Start
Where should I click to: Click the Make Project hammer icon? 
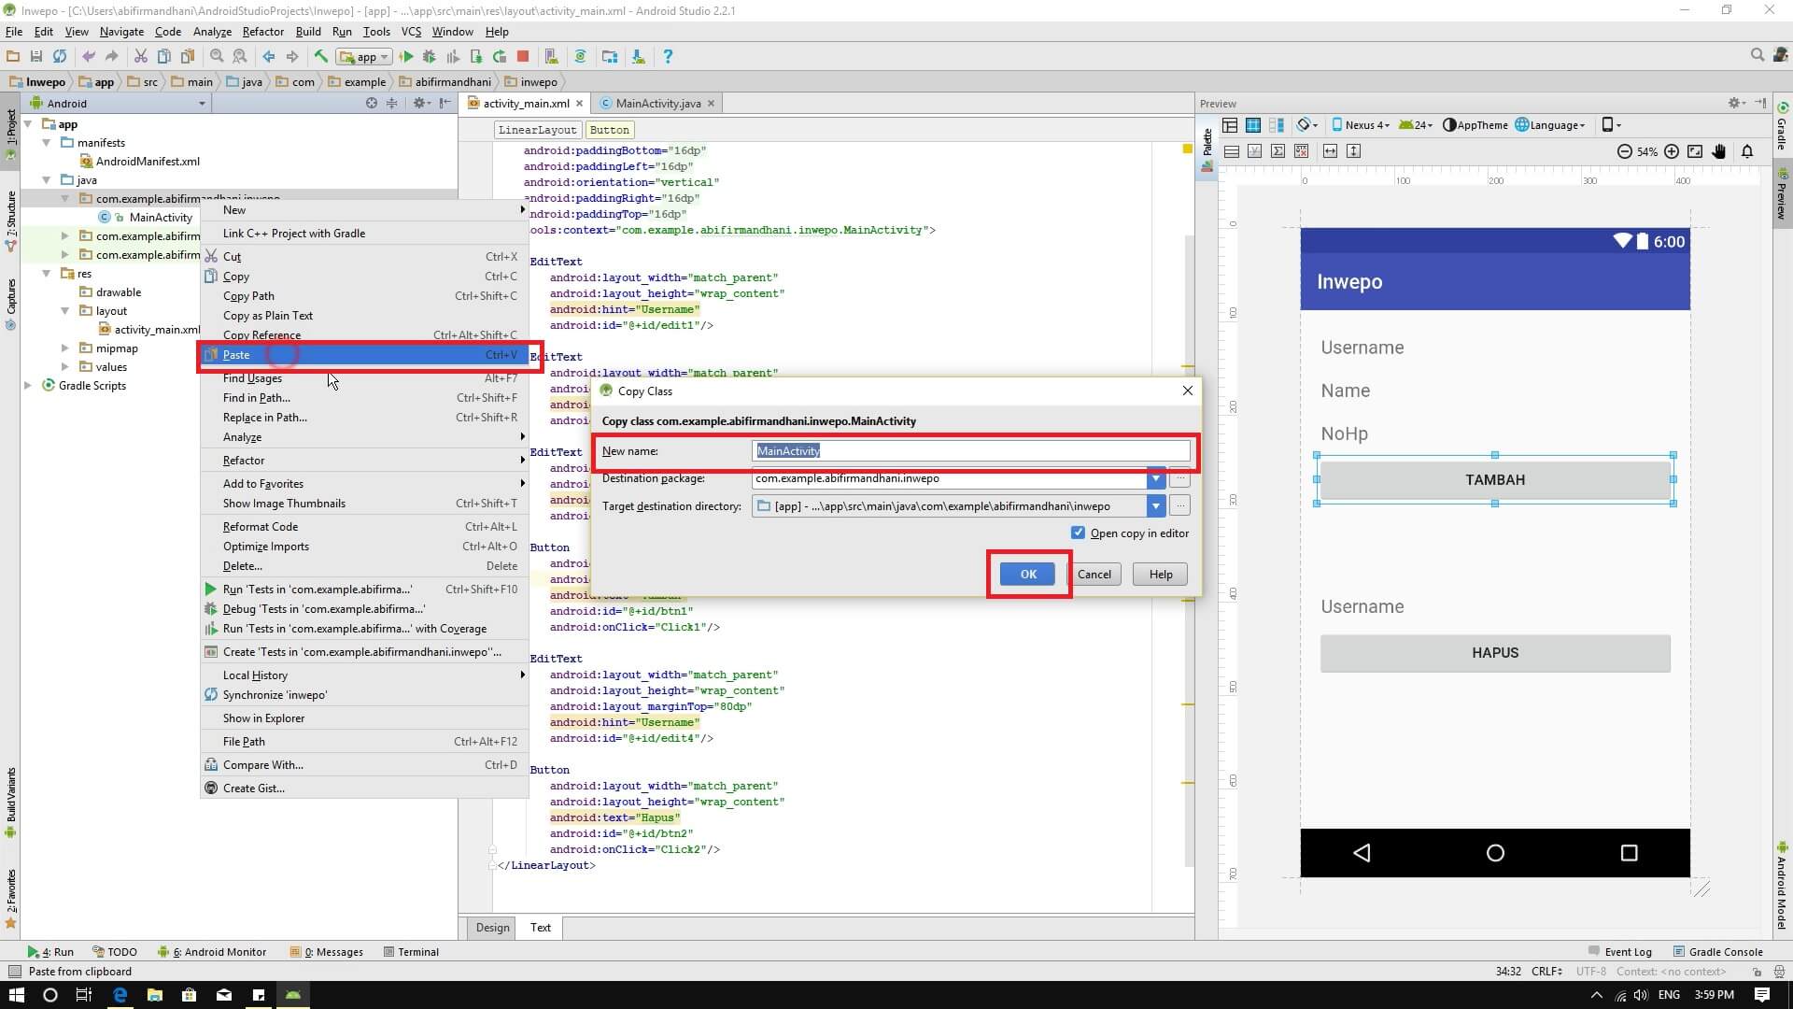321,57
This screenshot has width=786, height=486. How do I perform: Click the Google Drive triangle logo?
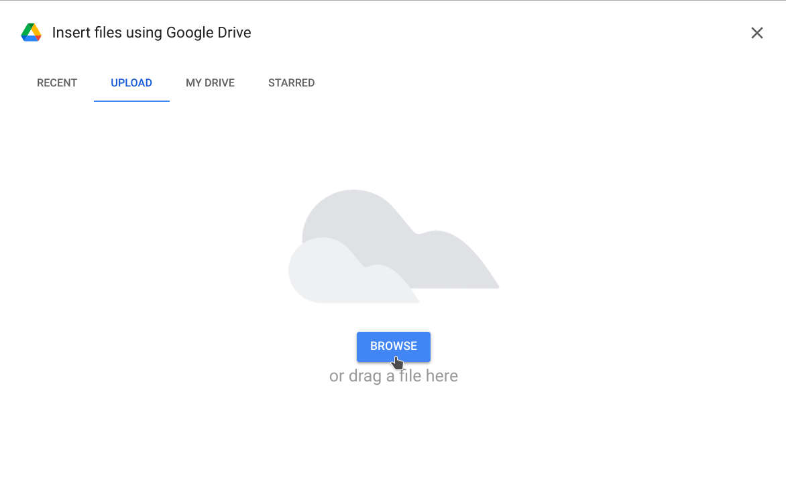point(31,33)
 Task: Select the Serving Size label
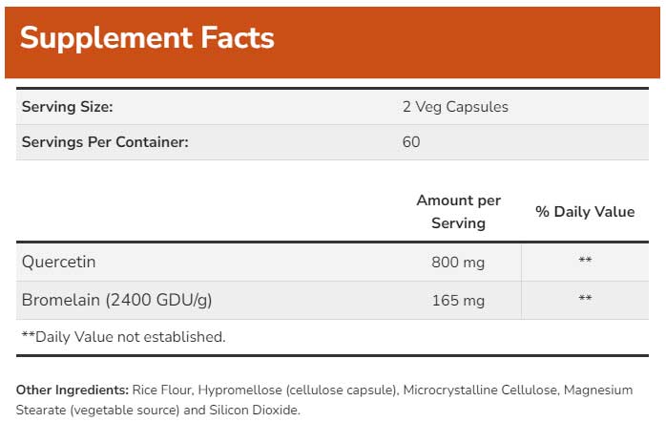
End
TASK DESCRIPTION:
Copy out every line of the entries above word for word, but leave out the pictures.

SOLUTION TO THIS EXERCISE:
Where should I click to: Click the Make Project hammer icon? 
321,57
This screenshot has width=786, height=486. How do I perform: Click the Google Drive triangle logo?
point(31,33)
 Task: Select the Serving Size label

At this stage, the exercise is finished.